Dans l’affaire Glor précitée, la CourEDH a estimé que la différence de traitement opérée en Suisse entre les personnes inaptes au service militaire et atteintes d’un handicap « mineur » (moins de 40% d’invalidité) par rapport aux personnes aptes au service et à celles atteintes d’un handicap « majeur » n’était pas justifiée par des motifs objectifs et raisonnables et constituait une violation de l’art. 14 en lien avec l’art. 8 CEDH.

En l’espèce, la Cour considère que bien que le recourant n’ait peut-être pas expressément manifesté sa volonté d’accomplir un service militaire, rien dans le dossier n’indique qu’il n’y soit pas disposé ; en effet, il n’a pas servi dans l’armée car il a été déclaré inapte pour raisons médicales.
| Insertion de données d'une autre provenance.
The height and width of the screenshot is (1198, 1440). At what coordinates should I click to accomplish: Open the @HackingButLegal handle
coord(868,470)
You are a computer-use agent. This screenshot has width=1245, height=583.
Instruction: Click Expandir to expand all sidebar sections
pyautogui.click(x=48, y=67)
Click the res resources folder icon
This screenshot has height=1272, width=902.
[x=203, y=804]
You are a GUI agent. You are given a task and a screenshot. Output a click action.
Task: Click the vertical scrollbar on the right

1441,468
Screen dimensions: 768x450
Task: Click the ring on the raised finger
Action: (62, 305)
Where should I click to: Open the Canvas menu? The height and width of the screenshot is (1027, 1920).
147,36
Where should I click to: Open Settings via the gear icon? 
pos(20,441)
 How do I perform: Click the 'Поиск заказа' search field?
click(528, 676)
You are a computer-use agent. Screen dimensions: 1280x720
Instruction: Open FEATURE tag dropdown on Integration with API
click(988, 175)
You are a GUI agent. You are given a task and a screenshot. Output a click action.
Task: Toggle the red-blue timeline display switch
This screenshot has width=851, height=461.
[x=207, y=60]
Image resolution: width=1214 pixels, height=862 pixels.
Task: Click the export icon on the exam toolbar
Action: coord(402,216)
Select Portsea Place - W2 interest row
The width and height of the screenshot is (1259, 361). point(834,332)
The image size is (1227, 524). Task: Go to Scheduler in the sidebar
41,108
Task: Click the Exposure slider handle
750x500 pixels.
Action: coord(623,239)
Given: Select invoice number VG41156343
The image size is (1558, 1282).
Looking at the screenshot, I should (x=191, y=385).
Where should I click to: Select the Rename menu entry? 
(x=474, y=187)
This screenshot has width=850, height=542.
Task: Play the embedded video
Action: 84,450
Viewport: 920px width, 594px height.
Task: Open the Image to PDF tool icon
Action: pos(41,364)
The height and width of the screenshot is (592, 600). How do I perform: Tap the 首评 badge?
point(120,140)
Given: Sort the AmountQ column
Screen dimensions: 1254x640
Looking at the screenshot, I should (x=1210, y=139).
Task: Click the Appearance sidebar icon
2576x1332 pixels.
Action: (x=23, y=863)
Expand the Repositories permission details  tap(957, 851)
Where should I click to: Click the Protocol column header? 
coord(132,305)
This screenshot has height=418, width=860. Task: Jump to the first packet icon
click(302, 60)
De plus, l’existence de pareille volonté n’était pas déterminante lorsque les médecins experts ont conclu à l’inaptitude de l’intéressé. La Cour ajoute que la possibilité de réduire le montant de la taxe en effectuant un service  de protection civile est restée purement théorique, dans la mesure où le recourant a été informé de son incorporation dans la réserve de la protection civile et du fait qu’il ne devait pas a priori accomplir son service, d’autant plus qu’il n’existe pas de droit à effectuer un tel service (art. 33 al. 2 LPPCi). Finalement, la Cour indique que le montant de la taxe litigieuse – qui s’élève en l’espèce à 254.45 CHF pour l’année 2008, soit une somme plutôt modeste – n’est pas en soi décisif, étant en outre précisé que le requérant était étudiant au moment des faits et qu’il aurait dû s’acquitter de cette taxe de sa vingtième jusqu’à sa trentième année.

Partant, la Cour estime que le cas d’espèce est comparable à l’affaire Glor et aboutit au même résultat que dans cette affaire. Elle condamne ainsi la Suisse pour violation de l’art. 14 combiné avec l’art. 8 CEDH.

Note

La Cour relève que le législateur suisse a modifié la législation pertinente suite à l’arrêt Glor. Toutefois, ces changements sont intervenus après les faits d’espèce, de sorte que la nouvelle loi n’y est pas applicable.

Par ailleurs, la question de la recevabilité du recours nous paraît délicate. Dans son opinion dissidente, la Juge Keller exprime ses craintes quant à l’interprétation extensive que la Cour fait de l’art. 8 CEDH dans les affaires Glor et Ryser. A l’instar du Gouvernement suisse, elle estime que celle-ci risque de transformer l’art. 8 en une liberté générale d’action qui, combinée avec l’art. 14 CEDH, permettrait de contourner le choix d’un État de ne pas ratifier certains protocoles additionnels (en l’occurrence le Protocole no 1 en particulier, qui est applicable aux griefs essentiellement pécuniaires). À cet égard, le cas d’espèce est similaire à l’arrêt B. c. Suisse (résumé in : lawinside.ch/999/), qui concernait l’interruption d’une rente de veuf. Or, si le lien avec la vie privée et familiale (art. 8 CEDH) était déjà discutable dans ce dernier cas (voir l’opinion concordante de la Juge Keller jointe à l’arrêt), il nous paraît plus ténu encore en ce qui concerne l’obligation de s’acquitter d’une taxe militaire.

La Juge Keller relève toutefois que l’art. 30 CEDH prévoit peu de possibilités pour la Cour de se dessaisir d’une affaire en faveur de la Grande Chambre, devant laquelle il conviendrait pourtant de clarifier cette question, comme elle l’avait déjà exprimé dans son opinion concordante jointe à l’arrêt B. c. Suisse précité.

Enfin, sur le fond, elle indique que le recourant aurait dû prendre des mesures concrètes pour tenter d’effectuer un service civil et ainsi satisfaire à son obligation de servir.  La Juge considère ainsi que la requête aurait dû être jugée irrecevable ratione materiae et que, quoi qu’il en soit, il n’y aurait à son sens pas  violation de la Convention.